What the cookbook is: An in-depth reference book about all things peppers.
What the cookbook is not: Solely and simply a cookbook.
Who this book is best suited for: The curious and advanced home cook, the lover of peppers, or the master gardener. (Bonus for all three!)
Three words to sum it up: Comprehensive, educational, and stunning.
The Review: Peppers of the Americas
Large part history book, large part botanical text book, and small part cookbook, Maricel E. Presilla’s Peppers of the Americas: The Remarkable Capsicums that Forever Changed Flavor delves into the diverse life and, well, remarkable journey of the not-so-lonely pepper. The Capsicum aficionado, chef, and food writer delves into her subject and presents it beautifully.

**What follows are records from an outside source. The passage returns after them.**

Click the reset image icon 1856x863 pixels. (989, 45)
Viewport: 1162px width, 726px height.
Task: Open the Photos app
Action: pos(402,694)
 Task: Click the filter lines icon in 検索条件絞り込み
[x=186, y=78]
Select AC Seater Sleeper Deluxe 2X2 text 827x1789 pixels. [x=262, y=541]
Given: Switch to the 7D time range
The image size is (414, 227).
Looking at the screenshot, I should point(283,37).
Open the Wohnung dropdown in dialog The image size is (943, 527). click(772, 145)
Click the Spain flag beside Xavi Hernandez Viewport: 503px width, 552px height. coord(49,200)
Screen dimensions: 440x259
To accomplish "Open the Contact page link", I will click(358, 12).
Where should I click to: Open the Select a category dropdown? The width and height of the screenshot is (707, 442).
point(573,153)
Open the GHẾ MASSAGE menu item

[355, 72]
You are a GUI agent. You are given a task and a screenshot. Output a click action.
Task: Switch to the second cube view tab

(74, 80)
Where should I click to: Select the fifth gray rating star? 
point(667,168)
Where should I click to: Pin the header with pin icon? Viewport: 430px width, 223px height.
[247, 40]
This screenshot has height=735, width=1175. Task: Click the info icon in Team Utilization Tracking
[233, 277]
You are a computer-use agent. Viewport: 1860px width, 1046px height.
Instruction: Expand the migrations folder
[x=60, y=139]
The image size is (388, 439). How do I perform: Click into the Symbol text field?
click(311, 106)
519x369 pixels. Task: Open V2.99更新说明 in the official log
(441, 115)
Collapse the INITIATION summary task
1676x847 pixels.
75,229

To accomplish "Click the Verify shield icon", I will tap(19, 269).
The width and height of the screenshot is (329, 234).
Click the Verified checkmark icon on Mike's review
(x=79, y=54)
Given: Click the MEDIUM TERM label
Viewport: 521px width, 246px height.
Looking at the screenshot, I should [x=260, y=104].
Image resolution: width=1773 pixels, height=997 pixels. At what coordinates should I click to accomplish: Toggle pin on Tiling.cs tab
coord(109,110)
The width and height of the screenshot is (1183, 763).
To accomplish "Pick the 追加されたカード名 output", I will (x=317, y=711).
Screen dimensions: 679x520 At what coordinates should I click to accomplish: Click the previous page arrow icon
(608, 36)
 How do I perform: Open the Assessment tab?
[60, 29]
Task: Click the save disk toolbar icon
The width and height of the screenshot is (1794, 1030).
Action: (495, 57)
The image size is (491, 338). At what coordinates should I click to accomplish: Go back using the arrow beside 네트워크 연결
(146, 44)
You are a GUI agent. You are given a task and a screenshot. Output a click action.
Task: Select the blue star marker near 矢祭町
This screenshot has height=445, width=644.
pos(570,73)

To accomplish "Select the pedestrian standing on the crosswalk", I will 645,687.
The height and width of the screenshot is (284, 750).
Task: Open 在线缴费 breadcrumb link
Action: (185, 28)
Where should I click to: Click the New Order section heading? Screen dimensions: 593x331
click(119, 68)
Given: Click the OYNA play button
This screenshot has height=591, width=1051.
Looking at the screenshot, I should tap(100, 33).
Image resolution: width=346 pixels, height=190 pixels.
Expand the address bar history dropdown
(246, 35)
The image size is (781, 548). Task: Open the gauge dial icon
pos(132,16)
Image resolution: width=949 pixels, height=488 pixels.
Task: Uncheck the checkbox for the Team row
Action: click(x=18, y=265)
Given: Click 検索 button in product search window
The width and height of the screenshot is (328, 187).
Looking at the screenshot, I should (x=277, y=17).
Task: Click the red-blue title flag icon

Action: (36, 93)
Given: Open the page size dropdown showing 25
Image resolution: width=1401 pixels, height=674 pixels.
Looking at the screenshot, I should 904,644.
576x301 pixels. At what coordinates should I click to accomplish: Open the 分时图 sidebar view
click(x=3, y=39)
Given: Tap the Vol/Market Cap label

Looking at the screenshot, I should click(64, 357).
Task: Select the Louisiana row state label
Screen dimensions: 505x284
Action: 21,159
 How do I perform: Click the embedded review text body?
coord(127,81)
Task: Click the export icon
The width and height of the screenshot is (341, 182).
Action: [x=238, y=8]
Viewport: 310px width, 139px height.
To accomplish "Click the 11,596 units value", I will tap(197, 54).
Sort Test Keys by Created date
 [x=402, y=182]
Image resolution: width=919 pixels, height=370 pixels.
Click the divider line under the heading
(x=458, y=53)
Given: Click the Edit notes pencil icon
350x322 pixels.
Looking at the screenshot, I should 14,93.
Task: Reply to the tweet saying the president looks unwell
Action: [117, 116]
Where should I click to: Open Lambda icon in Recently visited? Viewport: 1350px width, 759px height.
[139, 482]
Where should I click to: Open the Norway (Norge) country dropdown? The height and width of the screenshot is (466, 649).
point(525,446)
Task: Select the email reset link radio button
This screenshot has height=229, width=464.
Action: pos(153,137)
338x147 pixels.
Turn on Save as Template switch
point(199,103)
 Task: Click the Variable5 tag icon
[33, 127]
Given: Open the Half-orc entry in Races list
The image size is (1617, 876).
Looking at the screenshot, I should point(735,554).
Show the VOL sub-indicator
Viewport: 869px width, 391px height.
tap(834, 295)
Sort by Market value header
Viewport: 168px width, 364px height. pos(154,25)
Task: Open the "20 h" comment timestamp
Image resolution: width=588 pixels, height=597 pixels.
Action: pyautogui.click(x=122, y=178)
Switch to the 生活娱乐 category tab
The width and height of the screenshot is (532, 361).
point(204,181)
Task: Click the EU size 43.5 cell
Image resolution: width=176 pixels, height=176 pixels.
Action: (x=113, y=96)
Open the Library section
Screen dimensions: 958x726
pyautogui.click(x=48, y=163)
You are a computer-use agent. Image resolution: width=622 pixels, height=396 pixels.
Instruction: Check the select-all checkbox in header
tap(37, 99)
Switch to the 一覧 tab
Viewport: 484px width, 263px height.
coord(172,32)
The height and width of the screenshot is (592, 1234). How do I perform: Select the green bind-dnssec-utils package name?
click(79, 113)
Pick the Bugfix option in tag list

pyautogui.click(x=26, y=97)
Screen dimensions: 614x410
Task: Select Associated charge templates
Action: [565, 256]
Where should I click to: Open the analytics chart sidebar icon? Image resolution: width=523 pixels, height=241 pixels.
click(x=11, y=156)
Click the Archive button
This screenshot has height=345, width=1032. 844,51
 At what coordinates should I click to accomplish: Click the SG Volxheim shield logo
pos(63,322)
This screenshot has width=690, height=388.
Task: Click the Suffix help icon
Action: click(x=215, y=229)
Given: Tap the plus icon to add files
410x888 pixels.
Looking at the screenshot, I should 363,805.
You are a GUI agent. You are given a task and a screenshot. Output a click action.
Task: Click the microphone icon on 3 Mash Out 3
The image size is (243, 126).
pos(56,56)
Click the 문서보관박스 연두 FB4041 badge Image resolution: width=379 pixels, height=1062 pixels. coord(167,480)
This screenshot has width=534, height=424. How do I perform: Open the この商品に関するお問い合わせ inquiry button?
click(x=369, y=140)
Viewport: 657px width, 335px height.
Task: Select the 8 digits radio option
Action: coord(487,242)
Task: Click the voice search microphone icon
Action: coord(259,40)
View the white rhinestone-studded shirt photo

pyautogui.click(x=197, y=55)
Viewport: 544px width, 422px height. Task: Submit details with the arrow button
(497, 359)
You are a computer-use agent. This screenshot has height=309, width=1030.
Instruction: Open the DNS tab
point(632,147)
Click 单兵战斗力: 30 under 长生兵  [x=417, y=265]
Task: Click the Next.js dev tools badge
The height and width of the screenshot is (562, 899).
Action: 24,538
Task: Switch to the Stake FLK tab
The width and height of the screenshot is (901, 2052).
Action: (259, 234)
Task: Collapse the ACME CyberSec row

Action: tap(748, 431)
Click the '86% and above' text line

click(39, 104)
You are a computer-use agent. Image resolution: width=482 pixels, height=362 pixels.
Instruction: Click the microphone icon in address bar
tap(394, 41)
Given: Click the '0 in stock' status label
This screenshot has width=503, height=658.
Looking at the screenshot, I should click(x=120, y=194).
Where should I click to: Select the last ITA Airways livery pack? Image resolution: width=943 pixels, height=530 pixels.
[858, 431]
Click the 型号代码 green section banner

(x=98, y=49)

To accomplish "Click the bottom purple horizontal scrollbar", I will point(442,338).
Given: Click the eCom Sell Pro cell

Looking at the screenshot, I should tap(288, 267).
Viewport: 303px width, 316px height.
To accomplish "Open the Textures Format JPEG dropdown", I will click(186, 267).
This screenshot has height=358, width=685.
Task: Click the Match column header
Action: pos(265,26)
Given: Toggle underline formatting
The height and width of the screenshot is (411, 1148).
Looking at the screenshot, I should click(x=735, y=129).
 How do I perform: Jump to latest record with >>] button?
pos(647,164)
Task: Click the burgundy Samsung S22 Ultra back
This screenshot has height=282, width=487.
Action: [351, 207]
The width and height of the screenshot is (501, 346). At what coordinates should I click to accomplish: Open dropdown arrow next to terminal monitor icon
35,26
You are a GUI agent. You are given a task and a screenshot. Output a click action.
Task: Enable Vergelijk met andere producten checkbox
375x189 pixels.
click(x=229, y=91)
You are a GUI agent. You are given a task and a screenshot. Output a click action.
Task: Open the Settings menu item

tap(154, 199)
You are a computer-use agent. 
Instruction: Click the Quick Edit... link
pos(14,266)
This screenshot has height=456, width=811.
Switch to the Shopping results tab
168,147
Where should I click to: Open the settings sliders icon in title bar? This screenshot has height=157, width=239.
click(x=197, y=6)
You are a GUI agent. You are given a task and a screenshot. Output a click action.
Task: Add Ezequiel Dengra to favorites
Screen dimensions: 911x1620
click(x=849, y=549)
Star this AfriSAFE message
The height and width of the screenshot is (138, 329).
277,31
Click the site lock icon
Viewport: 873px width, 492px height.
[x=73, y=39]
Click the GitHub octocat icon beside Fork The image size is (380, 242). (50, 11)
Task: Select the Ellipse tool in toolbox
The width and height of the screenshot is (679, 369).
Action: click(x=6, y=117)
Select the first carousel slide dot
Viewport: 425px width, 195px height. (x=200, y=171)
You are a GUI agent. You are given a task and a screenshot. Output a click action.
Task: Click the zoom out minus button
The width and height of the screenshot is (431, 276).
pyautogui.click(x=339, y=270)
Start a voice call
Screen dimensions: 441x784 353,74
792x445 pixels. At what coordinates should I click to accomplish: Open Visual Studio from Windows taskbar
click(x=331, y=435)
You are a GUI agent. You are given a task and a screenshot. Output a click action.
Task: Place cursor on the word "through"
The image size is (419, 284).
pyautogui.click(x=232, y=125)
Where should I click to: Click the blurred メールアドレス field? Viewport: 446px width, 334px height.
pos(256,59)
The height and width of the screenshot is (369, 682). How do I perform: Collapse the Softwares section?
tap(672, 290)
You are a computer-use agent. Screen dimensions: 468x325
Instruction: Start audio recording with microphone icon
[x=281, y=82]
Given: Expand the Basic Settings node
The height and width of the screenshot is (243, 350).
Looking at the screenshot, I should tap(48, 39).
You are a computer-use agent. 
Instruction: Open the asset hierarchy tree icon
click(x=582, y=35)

I found myself genuinely intrigued by Presilla’s vast knowledge and writing style, and the content is about as expansive as the numerous pepper varieties highlighted in the book. When you read, you’ll learn about the history of peppers and how they migrated into the landscape and eventually the cuisines of cultures from all over the world. You’ll learn about the numerous varieties of peppers, how they’re grown, their flavor and heat profiles, and how best to use them. You’ll learn how peppers have painted flavorful strokes in American cuisine—and how Sriracha and Tabasco are just scratching the surface when it comes to application possibilities.
I was especially intrigued by the illustrations by Julio Figueroa and photographs by Romulo Yanes. The illustrations of flowering capsicum branches and budding peppers reminded me of vintage botanical prints. I resisted ripping out the pages and hanging them in my kitchen.
The recipes, though sparse, are just as interesting. Instruction includes pepper growing, handling, drying, fermenting, and pickling. Presilla also guides us though making chili salts, pastes, and powders and applying these products to infuse recipes like Fresh Fruit with Guatemalan Chile Cobán and Cacao Condiment, Grilled Japanese Spring Onions with Romesco, and Galician-Style Octopus with Paprika and Olive Oil.
Some might find the book intimidating or better suited for a coffee table than for the kitchen. I, personally, didn’t find the discipline to read the entire book, cover to cover, because of its fairly dense writing. However, I’m certain I will reference its pages in the future.
**I received this book from Blogging for Books in exchange for an honest review.